Anyone who tells you that there are more than a handful of definite answers to be drawn from the research is lying to you. Or they don’t know what they are talking about.

The guidelines are based on thousands of studies.

A lot are animal studies, which are important, but more often than not do not work out as well when applied to real human patients. One of the obvious reasons is that the human patient has a cardiac arrest due to underlying medical conditions, that are not easily recreated in a mouse, pig, or dog. The surrogate arrests we create in animals are no more relevant than the surrogate endpoints that are promoted as answering questions about survival.

A cardiac arrest due to ligation of an otherwise healthy coronary artery in a pig is not the same as a cardiac arrest due to an occlusion of a diseased coronary artery in a human.

The Return Of Spontaneous Circulation (ROSC) is not any better than the animal studies at indicating that a treatment will improve survival to discharge.

Both are necessary intermediate steps in arriving at a treatment that works.

What we know:

1. Chest compressions are important.

2. Fast compressions and deep compressions.

3. Interruptions to compressions are bad.

4. Defibrillation is important.

5. Therapeutic hypothermia also seems to be good.

If I try to tell you that anything more than that is definite, I am telling a lie.

We may even have to revise some of what I have listed as definite.

Revise, not remove.

We may have to revise something, but I don’t think we will have to remove any of it.

Some people will tell you about information that goes well beyond this. They will present it as certain.

They will be either lying, ignorant, or both.

Does epinephrine improve survival to discharge?

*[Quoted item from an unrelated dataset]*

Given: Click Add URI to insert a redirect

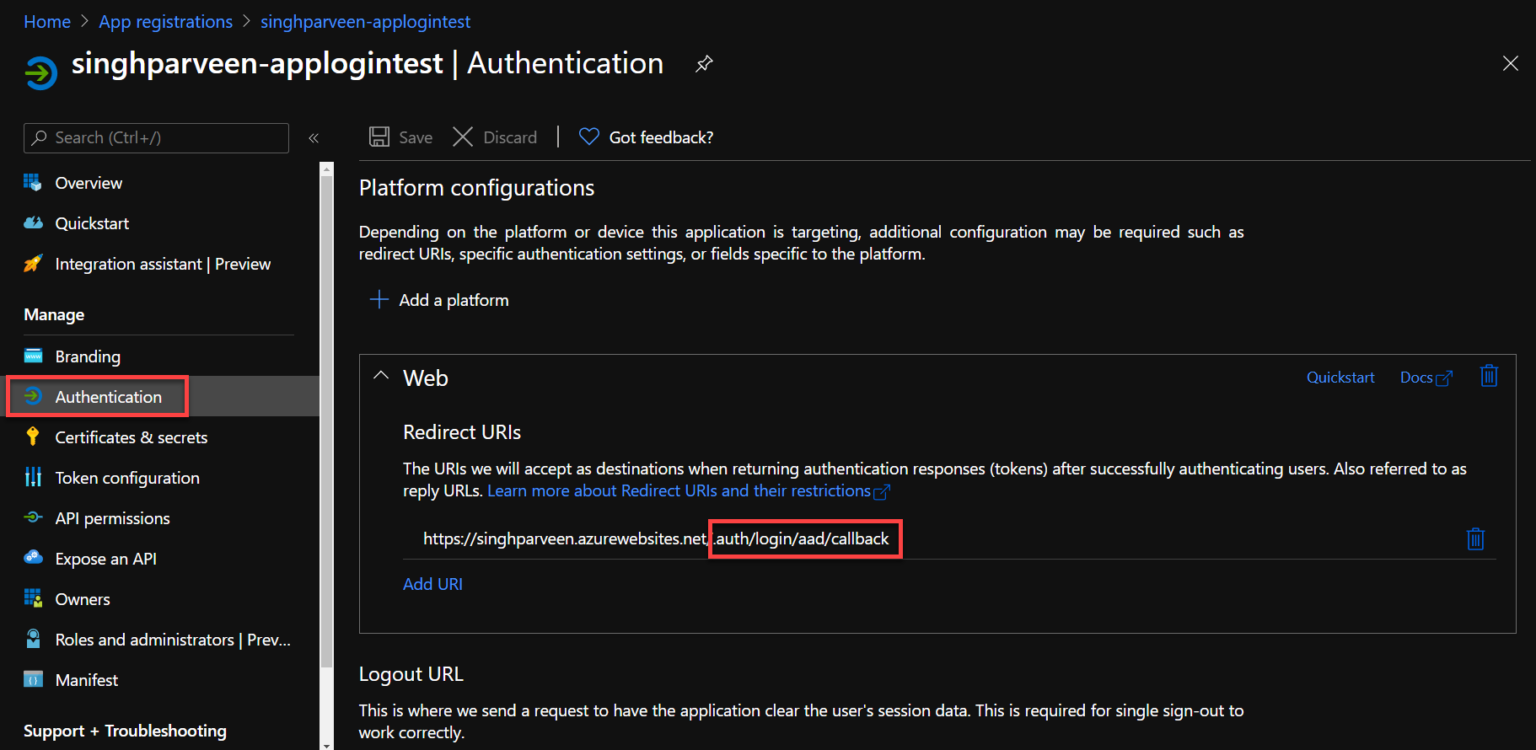Looking at the screenshot, I should pyautogui.click(x=432, y=583).
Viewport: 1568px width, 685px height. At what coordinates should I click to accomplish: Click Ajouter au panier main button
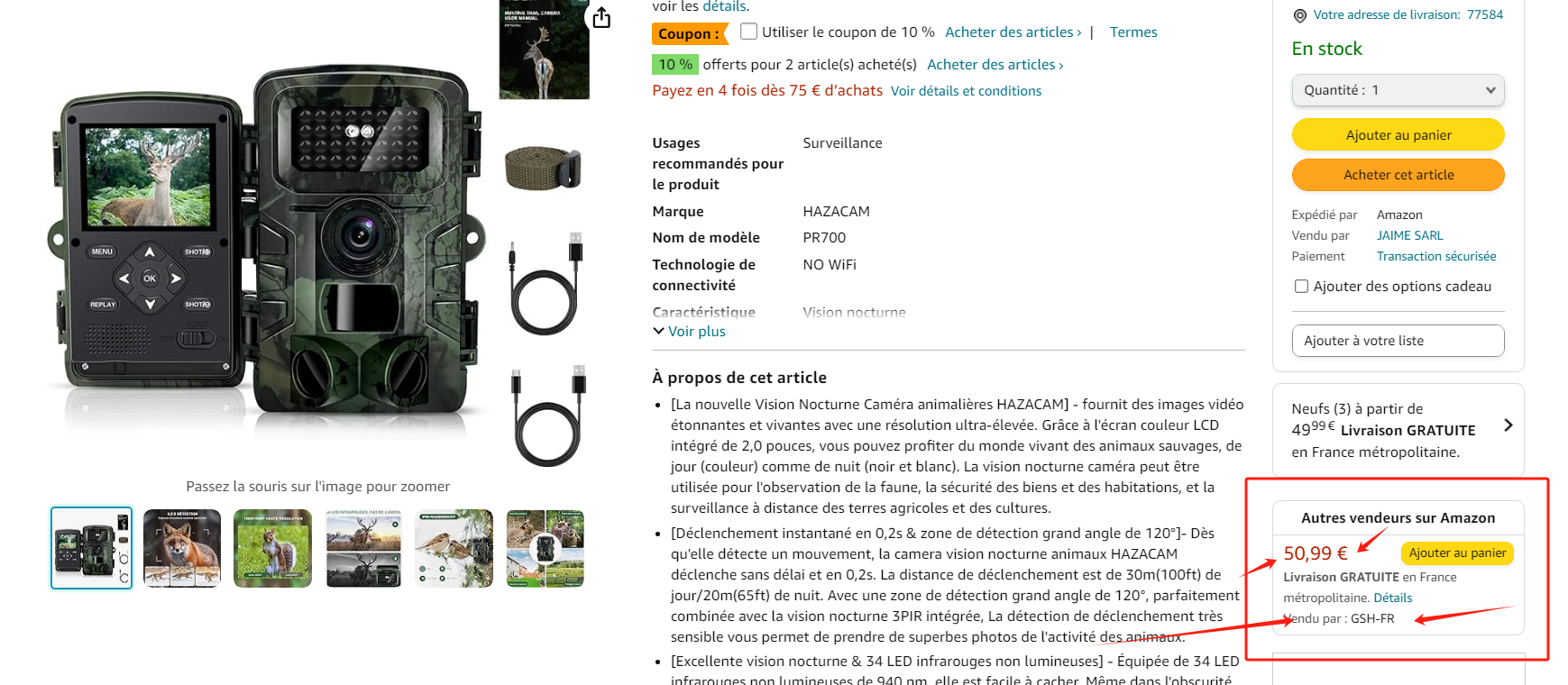click(1398, 135)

We need much larger placebo controlled studies to answer that question. If can’t tell without these extremely large studies to show an effect, then the effect is not large.

Why are we forcing the use of epinephrine?

If we are doing something, we convince ourselves that we are helping.

It is hard to have a bunch of us stand around and just watch someone doing chest compressions, especially if we are trained to give drugs and to do invasive procedures.

We can’t have doctors, nurses, and medics not using their ALS (Advanced Life Support) skills. There has to be something we can do that is better than what a 70 year old spouse can do. There has to be. Something other than those sweaty compressions – that’s what techs are for.

F*&# the research – I’m doing something! Give me an epi!

Look! A pulse! I did it!

If you feel like you are taking a kindergarten course, you should look at the way instructors are taught, hired, and paid.

Most of the ACLS teaching I have done has been for less per hour than what I would make working as a paramedic. Not only that, but it is for fewer hours. Never mind overtime, this is less than straight time. This is great for a single parent, which is a big part of why I did so much teaching, but it is not a way to get people who are not limited by daycare hours (or school hours). If I am making less per hour as a medic, what incentive is there for someone who makes more than a medic?

How many residents are mandated to teach ACLS as part of their program requirements? How many of them are any good at teaching in a classroom? If you want a kindergarten environment, put a mandated resident, with no interest in teaching, in front of a class with a PowerPoint. Ativan does more for your memory.